Top Ten Tech Tips from the Book of Esther

March 17, 2014

  • Jewish Community
  • Jewish Holidays

Laura Baum is rabbi and co-founder of, an online synagogue that reaches hundreds of thousands of people around the world. Follow her on Twitter @Rabbi .

In today’s world, holiday celebration is usually juxtaposed with whatever else is going on at the time. So it was with my celebration of Purim this year, as I was travelling into the holiday from the SXSW Interactive Conference in Austin and the Nonprofit Technology Conference in Washington, DC.

I couldn’t help but reflect on Purim in the context of technology, and I discovered that the Book of Esther is full of helpful tech tips!

As background, Purim is one of several Jewish holidays to commemorate the resilience of the Jewish people in the face of oppression (otherwise known as: they came to kill us, we won, let’s eat!). The main characters in the Book of Esther are Ahasuerus, the King of Persia; his beautiful first wife Vashti; Haman, an evil official of the king; Mordechai, a kindly Jew; and Queen Esther, the second wife of Ahasuerus, who was Mordechai’s relative and also a Jew.

Another piece of background: There are two ways to approach biblical texts. One is exegesis. This involves a careful, objective analysis. The other is eisegesis, a subjective, non-analytical approach. It lets us read our own message into the text. And that’s exactly what I decided to do. Here's what I learned:

1. Diversity matters. Throughout the Nonprofit Technology Conference, many spoke of the importance of diversity in tech teams – the need to include women, minorities and others who are so often excluded. Purim celebrates diversity as well. The cast of characters includes two queens who are quite different from one another, and two courtiers at opposite ends of a good-to-evil continuum.

2. Avoid the shiny object syndrome. The king’s shiny object was Vashti. But when he wanted her to prance around naked in front of his friends, she refused. If he wanted a queen who doubled as a display piece, Vashti wasn’t that woman. He was wooed by her looks, and never bothered to see if she had the substance needed to accomplish his goals. Now I’m speaking from the king’s perspective of viewing Vashti as a beautiful, objectified woman, rather than from my feminist perspective. But the parallel holds: with technology, it’s critical that we look past the "sexiness" of the package to make sure it does what we want.

3. Collect data and ask questions. Several conference sessions addressed the importance of data. Haman could have used that lesson. When King Ahasuerus asked how he would honor a great man, Haman said he would dress that person in royal robes and lead him around on the king’s horse. Haman assumed the king was talking about him, but it turns out the king was asking how to honor Mordechai. If Haman had done things thoughtfully, he would have first gathered data and then answered based on that. We need to make sure our tech decisions are data-driven as well.

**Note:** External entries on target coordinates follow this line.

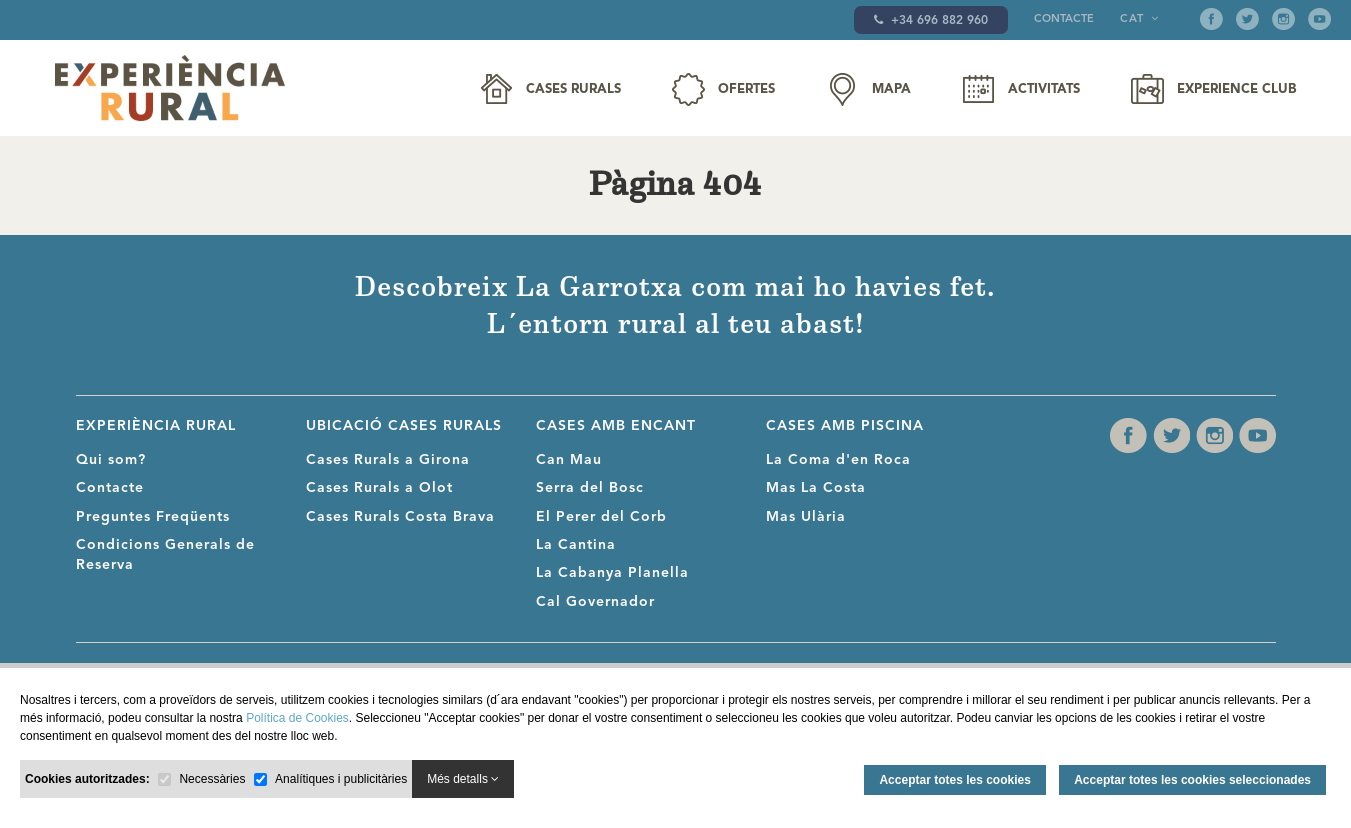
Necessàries (212, 779)
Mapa (891, 89)
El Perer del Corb (601, 517)
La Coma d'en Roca (838, 460)
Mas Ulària (806, 517)
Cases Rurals (573, 89)
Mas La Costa (816, 488)
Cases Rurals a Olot (379, 488)
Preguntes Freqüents (153, 517)
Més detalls (463, 779)
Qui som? (111, 460)
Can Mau (569, 460)
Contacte (1064, 19)
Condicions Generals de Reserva (165, 555)
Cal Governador (595, 602)
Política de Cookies (297, 718)
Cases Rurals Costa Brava (400, 517)
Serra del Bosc (590, 488)
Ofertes (746, 89)
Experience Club (1236, 89)
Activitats (1044, 89)
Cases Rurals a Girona (388, 460)
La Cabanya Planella (612, 573)
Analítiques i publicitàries (341, 779)
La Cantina (576, 545)
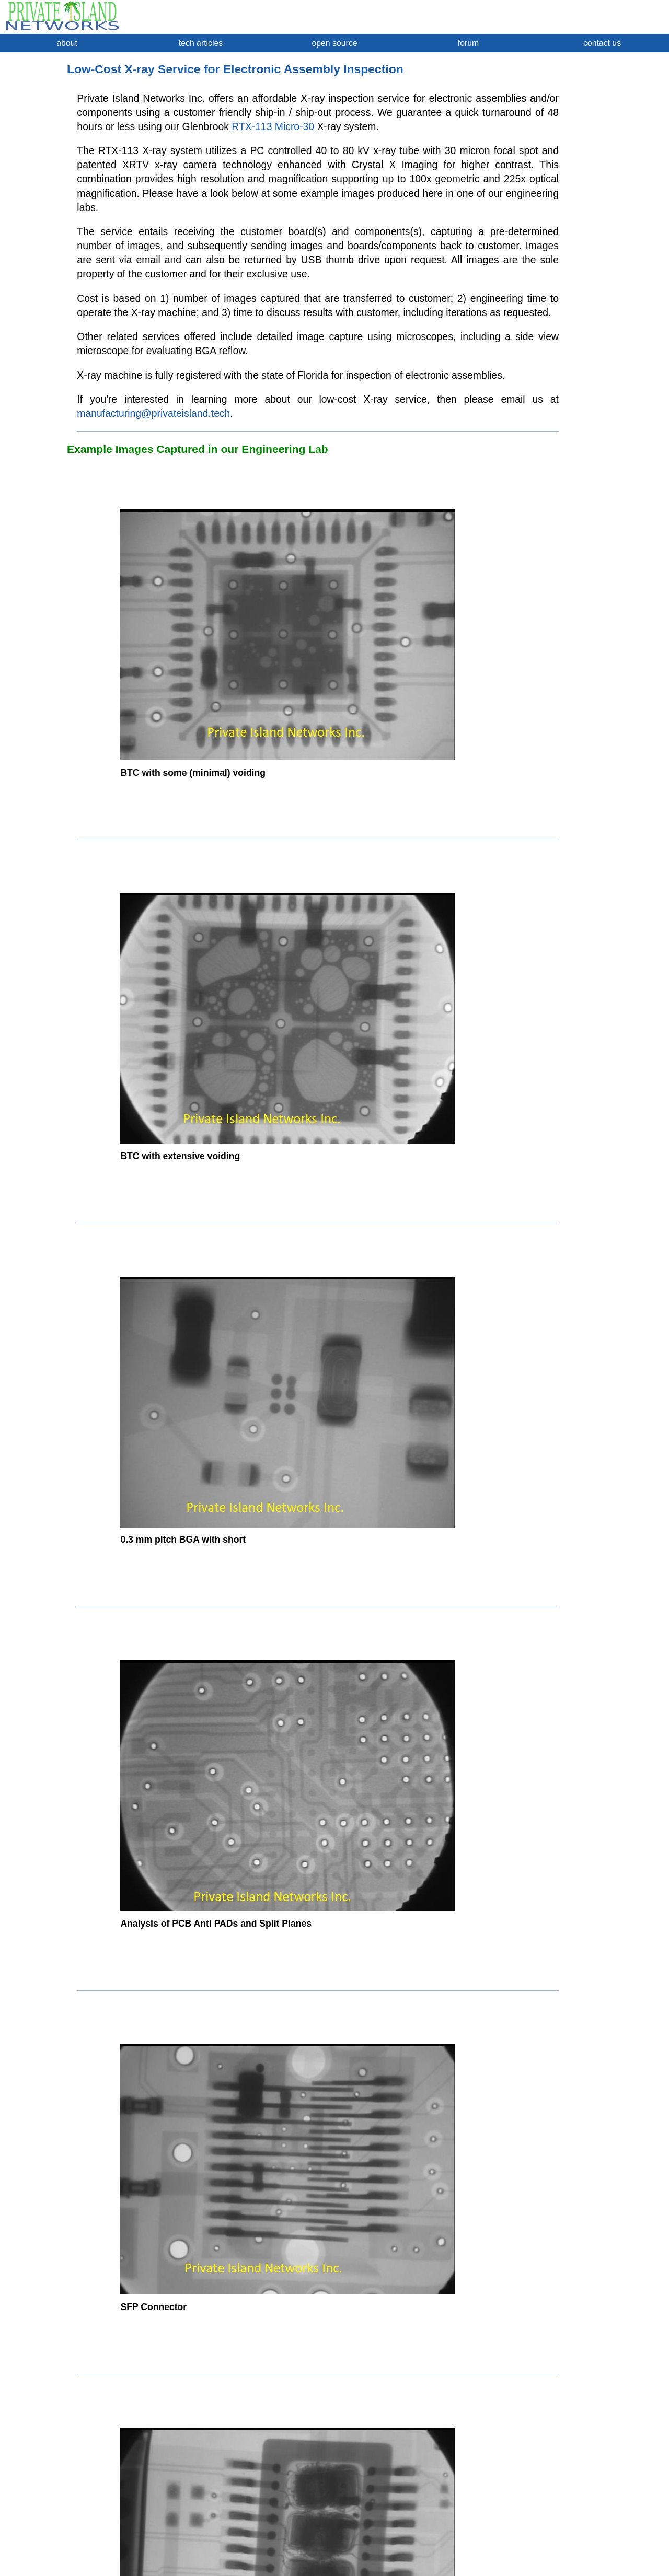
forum (468, 43)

4. Just because you build it doesn’t mean they’ll come. Haman built gallows for Mordechai. But, it turned out that’s not what the community (and in this case, the king) wanted. In fact, Haman ended up being the guy who was hanged. So don’t assume that just because you build something, people will want it. Maybe you’ll be the only guy using that tool in the end!

5. Go big or go home. Be loud and bold and crazy. Like Esther, be yourself. And be willing to make noise. Wear a mask occasionally. Experiment with tech. Try new things on for size.

6. Don’t drink and tweet. Be responsible. Though it’s a mitzvah (commandment) to get so drunk on Purim that you don’t know the difference between Drupal and Wordpress – or Salesforce and Oracle – drink responsibly.

7. Segment your audience. If we were writing and disseminating the Book of Esther today, we would share it differently with each audience. For example, kids would get a text about hamantaschen (cookies), queens, and noisemakers. Adults would get an email about nudity, drinking and violence.

8. Think before you hit send. King Ahasuerus had already decreed that all the Jews should be killed – before Esther told him she was Jewish. When he wanted to reverse the decree, it was too late. So the story had to end with the king allowing the Jews to defend themselves, and therefore tragically slaying tens of thousands. He would have been better off not issuing the decree in the first place.

9. Borrow from the past, but decide what to discard. The Bible is a series of myths and legends. Its authors were brilliant and creative. I still look to some of my ancestors’ writings for meaning – but not to all of their stories. Some are simply not meaningful to us today, so we also create our own authentic stories. It’s the same with technology. We have to decide what to hold on to and what no longer serves.

10. Be disruptive.

The Purim story is about disruption. Mordechai changed history by refusing to bow to Haman. Vashti disobeyed the king. Esther disrupted the norms too. In an effort to save the Jews, she appeared before the king without having first been summoned – a clear violation of royal protocol. The authors of the Book of Esther knew that it is through disruption that society moves forward, just as disruptive technology helps us create new markets and value streams today.

As someone who values the ongoing evolution of the Jewish experience, I celebrate disruptive Judaism and disruptive technology. Through disruption, innovation happens. Meaningful experiences emerge.